The United States needs to learn to imitate and get from 17 to 8 on its way to 0, but Europe needs to get from 8 to 0 and to figure out how to do so. Switzerland and the Netherlands are already at the forefront of improving mainline rail, and yet have widespread auto usage in local as well as interregional travel.
There are a number of headwinds to the replacement of cars with public transportation, all of which are politically or technically nontrivial in ways that mass installation of solar and wind power isn’t:
- Public transport is the most convenient in large cities and least convenient in rural areas, but modern nationalism holds the rural to be more authentic and moral. Thus, when rural motorists riot the state is paralyzed with inaction and the media urges understanding of populist anger at elites, whereas when urbanites riot the state immediately engages in mass arrests and the media urges law and order.

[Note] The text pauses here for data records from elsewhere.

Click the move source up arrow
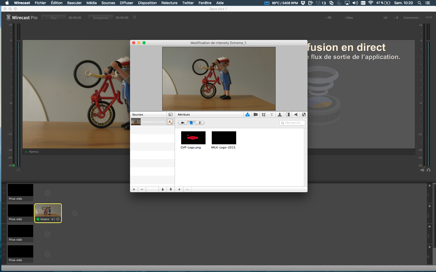This screenshot has height=272, width=436. pyautogui.click(x=163, y=189)
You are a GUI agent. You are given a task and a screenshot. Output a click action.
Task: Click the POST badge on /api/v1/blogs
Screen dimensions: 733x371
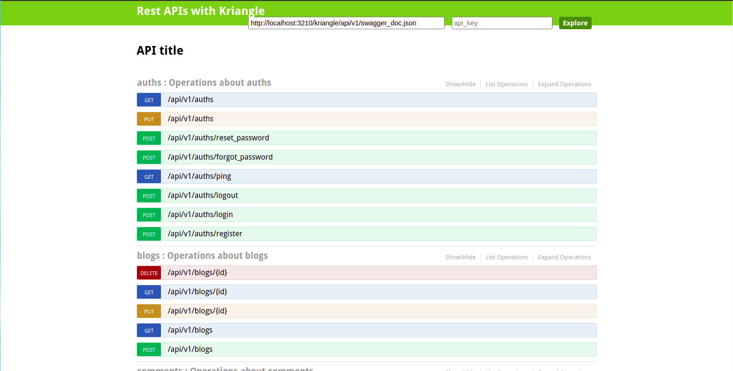149,349
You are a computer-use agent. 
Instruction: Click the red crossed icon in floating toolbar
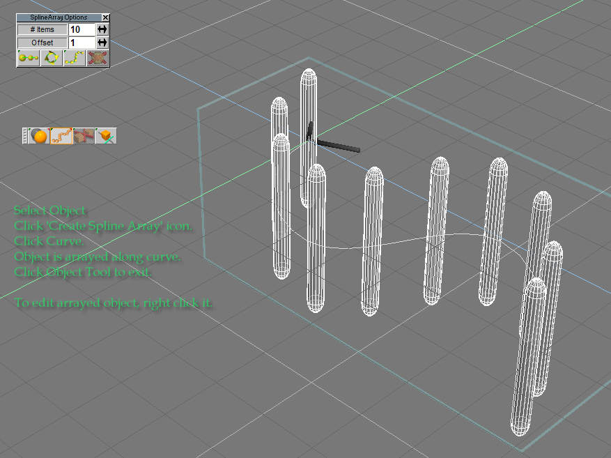coord(84,136)
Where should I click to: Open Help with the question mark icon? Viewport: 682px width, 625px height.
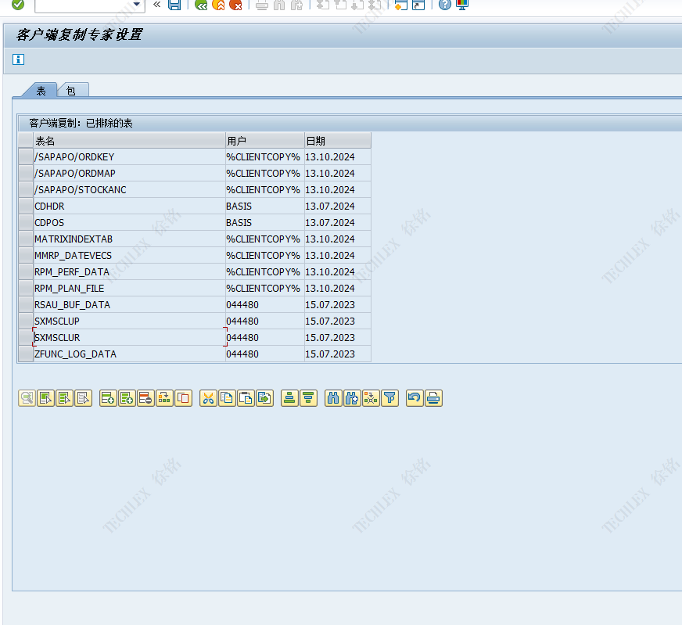tap(445, 5)
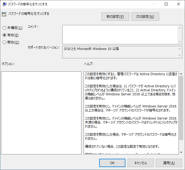Maximize the policy dialog window
The image size is (185, 170).
click(x=166, y=4)
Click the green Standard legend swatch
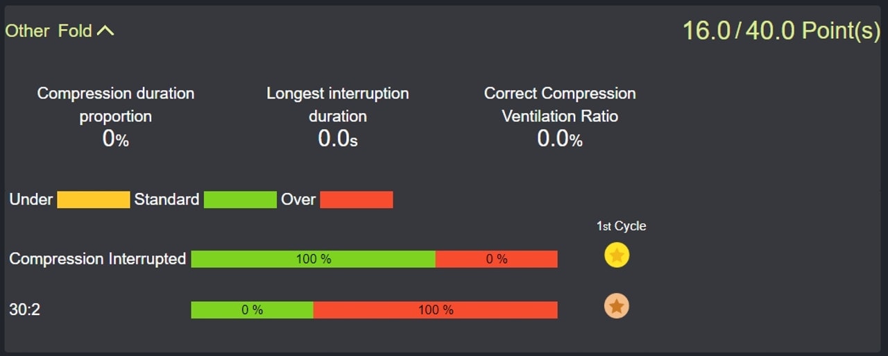 coord(240,200)
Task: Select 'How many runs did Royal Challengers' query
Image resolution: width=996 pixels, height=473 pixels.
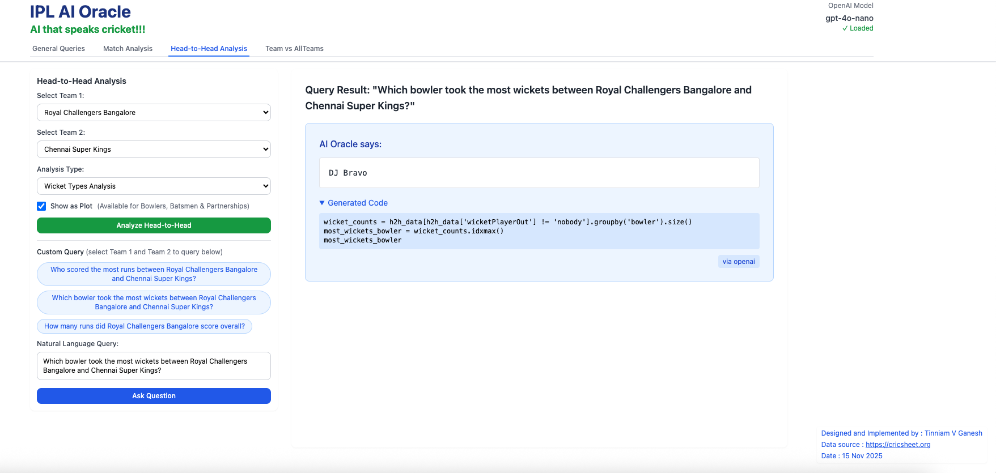Action: click(145, 326)
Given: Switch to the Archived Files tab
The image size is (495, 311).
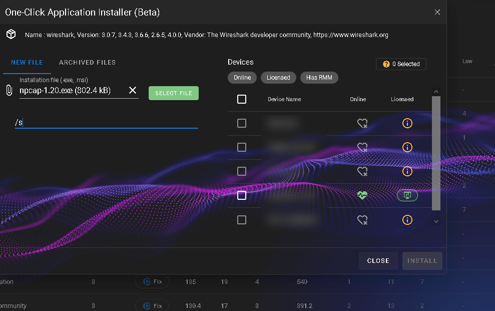Looking at the screenshot, I should 87,63.
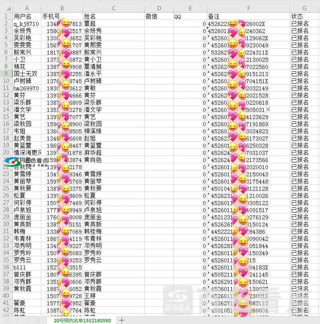Select column header F
The height and width of the screenshot is (324, 320).
tap(248, 8)
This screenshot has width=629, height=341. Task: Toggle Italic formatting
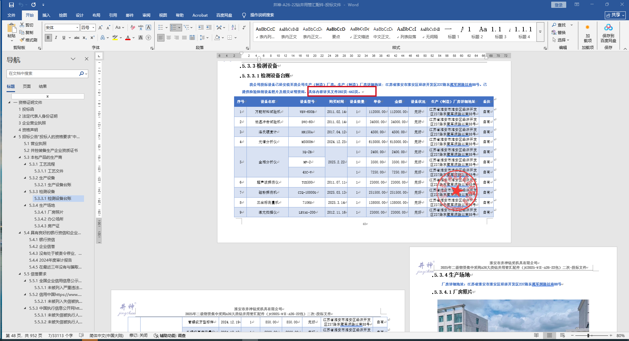click(x=56, y=38)
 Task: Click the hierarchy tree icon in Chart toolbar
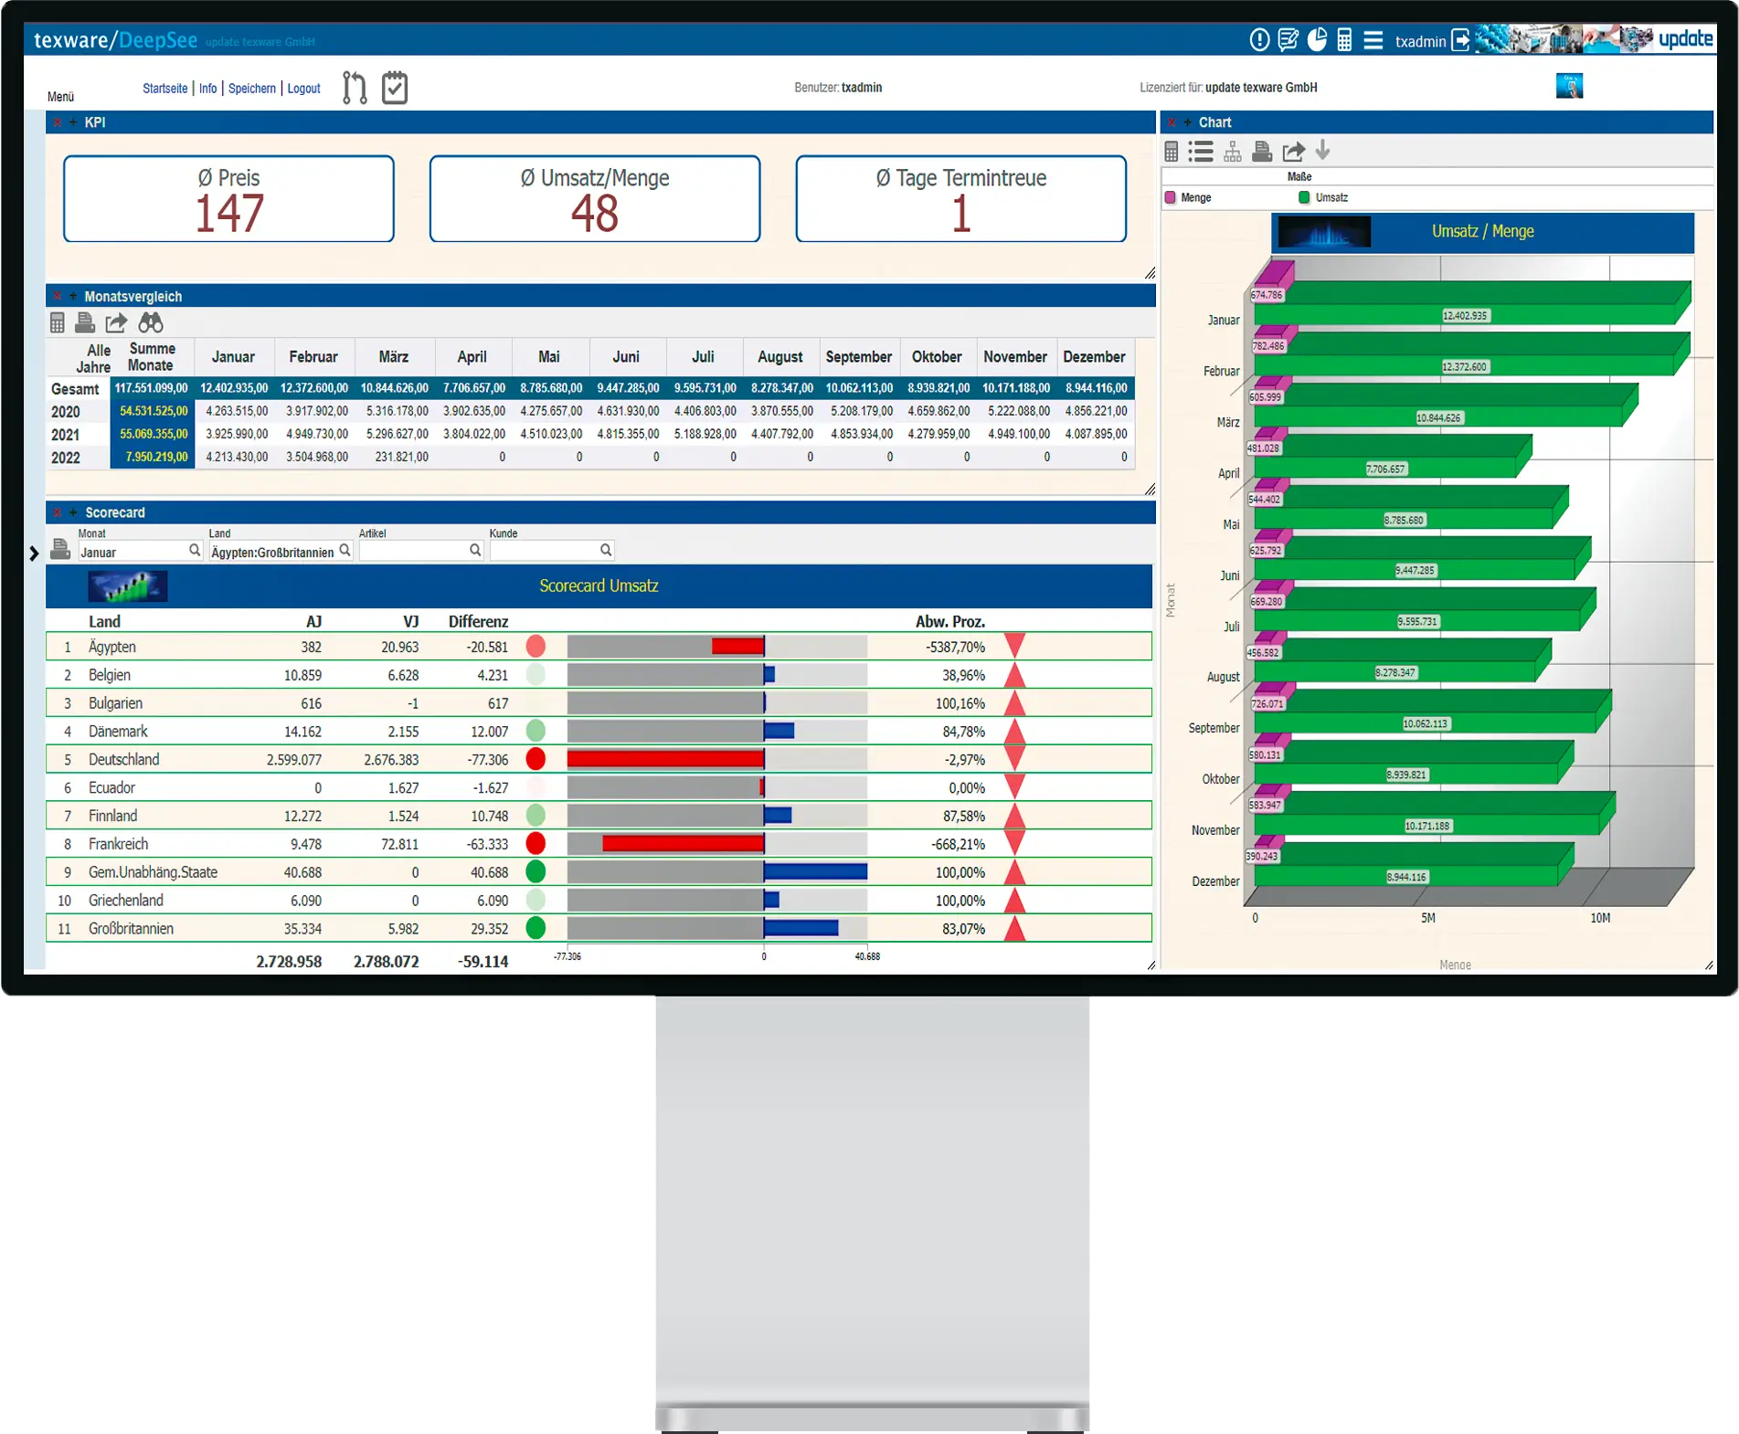[1233, 152]
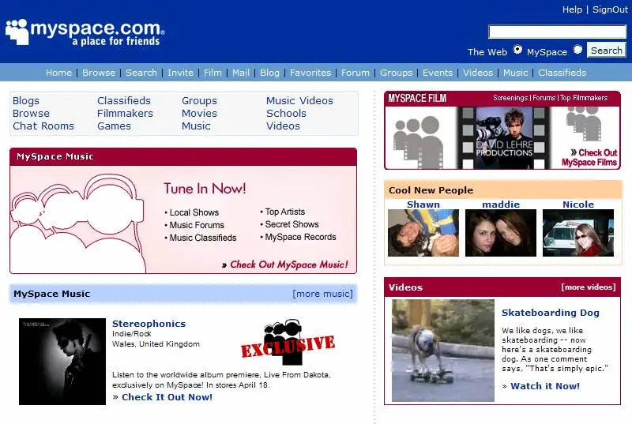Go to Blog in the navigation bar
The image size is (632, 424).
point(269,73)
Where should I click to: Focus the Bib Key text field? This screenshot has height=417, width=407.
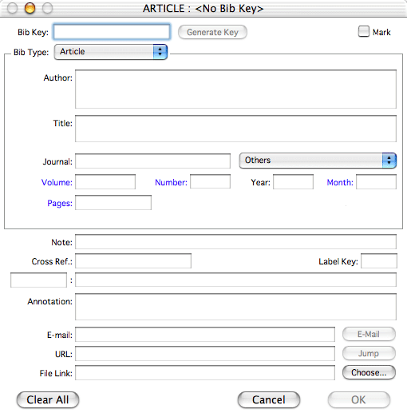pos(112,32)

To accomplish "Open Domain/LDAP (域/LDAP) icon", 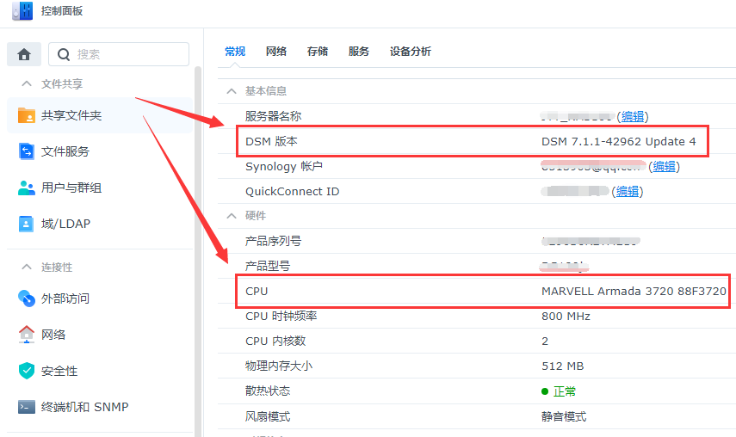I will point(27,224).
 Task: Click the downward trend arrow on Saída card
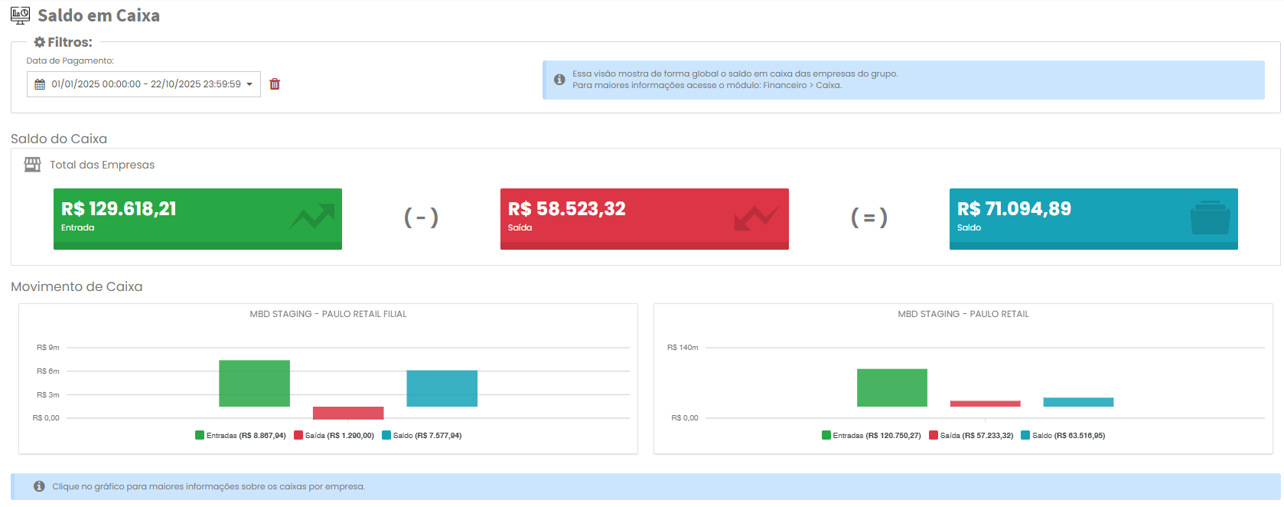[756, 218]
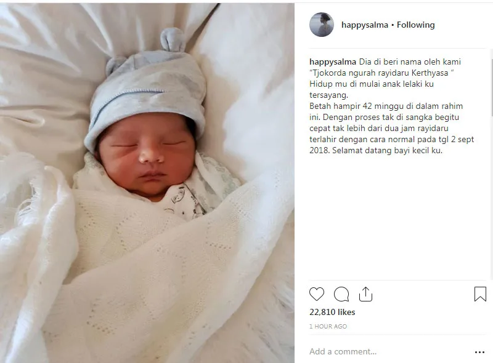Click the Selamat datang bayi kecil ku text
Viewport: 493px width, 363px height.
coord(388,150)
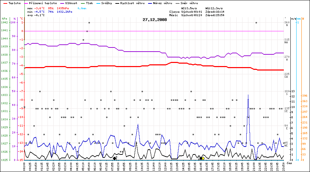
Task: Click the red Teplota legend line marker
Action: click(x=4, y=3)
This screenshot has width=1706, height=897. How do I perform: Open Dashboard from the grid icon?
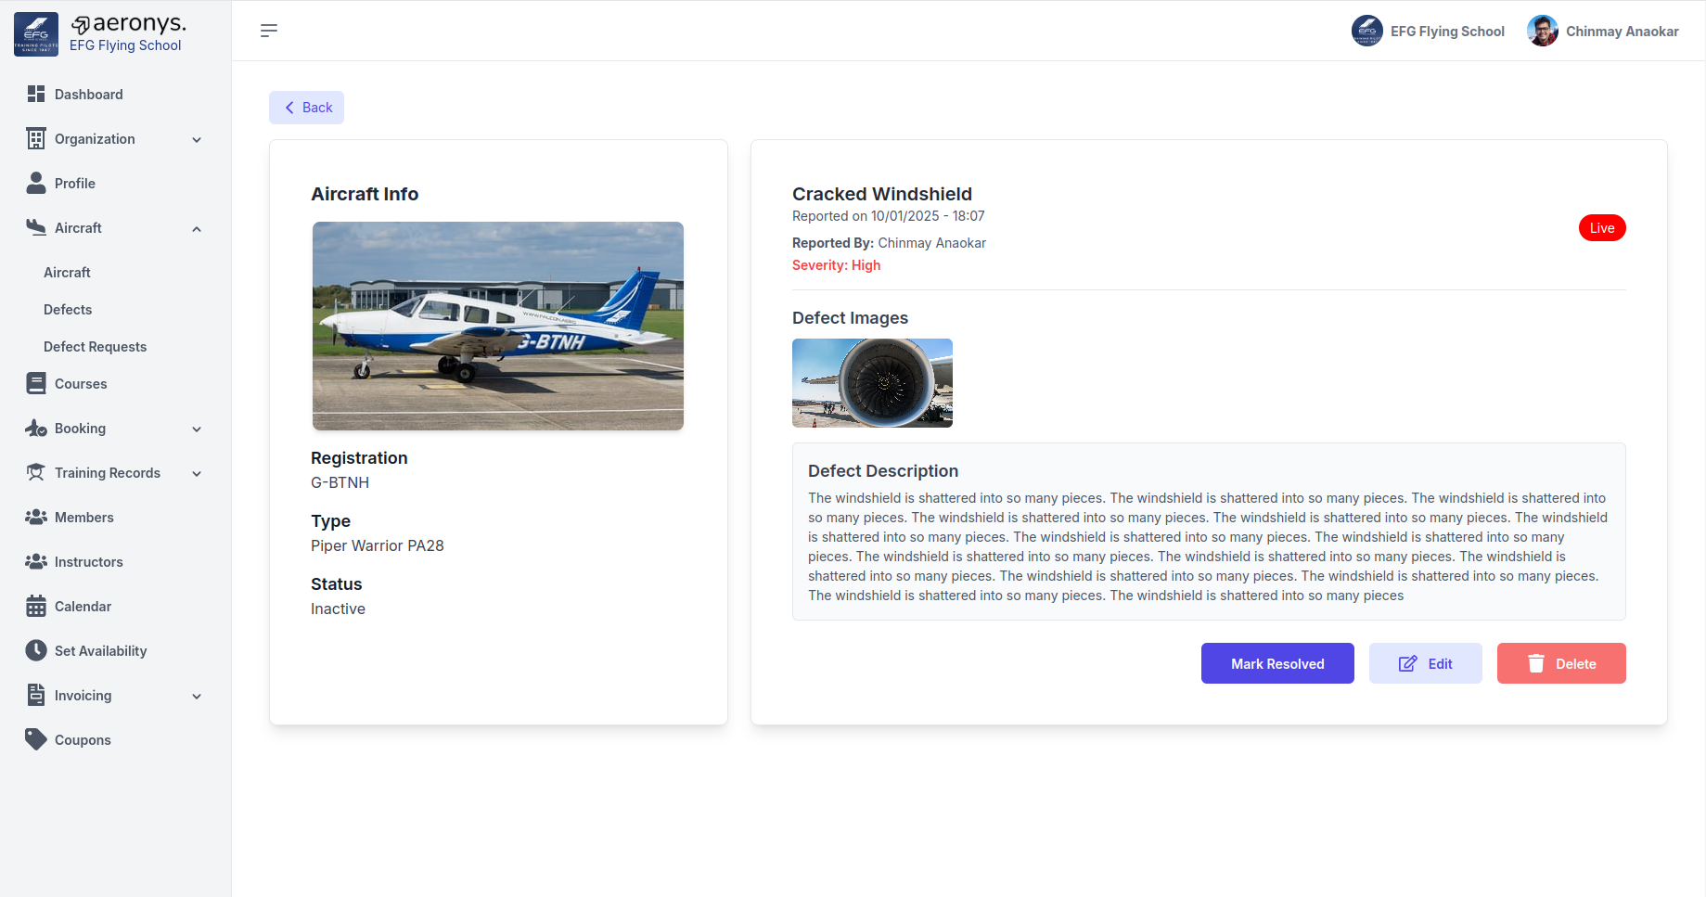pyautogui.click(x=36, y=94)
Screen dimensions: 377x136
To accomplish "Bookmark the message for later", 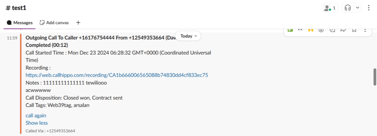I will click(354, 30).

- The pace of urban redevelopment is too low, thanks to local NIMBYism, making it hard for people to live in cities where car-free living is already convenient. Local housing activism always focuses on people already present; Berlin passed a new rent control law that is projected to reduce investment by 25%. Even Paris, which is building more housing, is doing so almost exclusively in the suburbs and not in the city proper.
- Local notables tend to drive even controlling for income and social class. One does not become a local notable by working at a city center office with people from many neighborhoods, many of whom are recent migrants to the city, but by staying within one neighborhood and interacting with old-timers. The latter kind of economic and social network is less convenient to travel by train. Thus, the loudest voices in a local discussion are against seizing space from cars and giving it to pedestrians, cyclists, buses, or trams.
- At low levels of public investment, the car will predominate, for two reasons. First, some state action is needed to give buses priority on roads. Second, public transportation has more moving parts that must be integrated – fares, schedules, infrastructure, equipment, development. This makes fiscal austerity a drag on the ability of a developed society to demotorize unless this austerity specifically takes the form of very high taxes on cars and fuel.
- A political process that slows down investment in order to mollify NIMBY opposition makes it very hard to shift priorities on the ground. In this sense, the freeway revolts and the changes they led to are the best thing that ever happened to car culture, even more than the freeways themselves; in the American context, the revolts happened largely only when the freeways intruded on middle-class neighborhoods.
These headwinds are phrased politically, but all have various technical components, like construction costs for new rail lines, public transport network design, interagency cooperation issues that are too far removed from mass politics to be truly political, etc. Is the problem solvable? Most likely, yes. It’s not only in the biggest cities in the world that public transport usage is high; getting Stockholm, Vienna, Zurich, and so on to demotorize is within the realm of possibility, and getting other cities to have what those cities have is as well.
But “within the realm of possibility” is not a statement of utmost confidence. It’s a difficult program, one where failure is regrettably an option. Every aspect is hard: convincing governments that don’t like spending money on mobile people to invest more in rail, raising taxes on fuel and on cars, building more housing in the cities, reclaiming street space from cars, improving the quality of public transport service, improving connections between lines. It all takes money, and though the required subsidies may well fall with better technology and higher usage, the most optimistic view is that public transportation now is like wind and solar power in 2010, when they was still an economic gamble, and not what they are today that the gamble is paying off.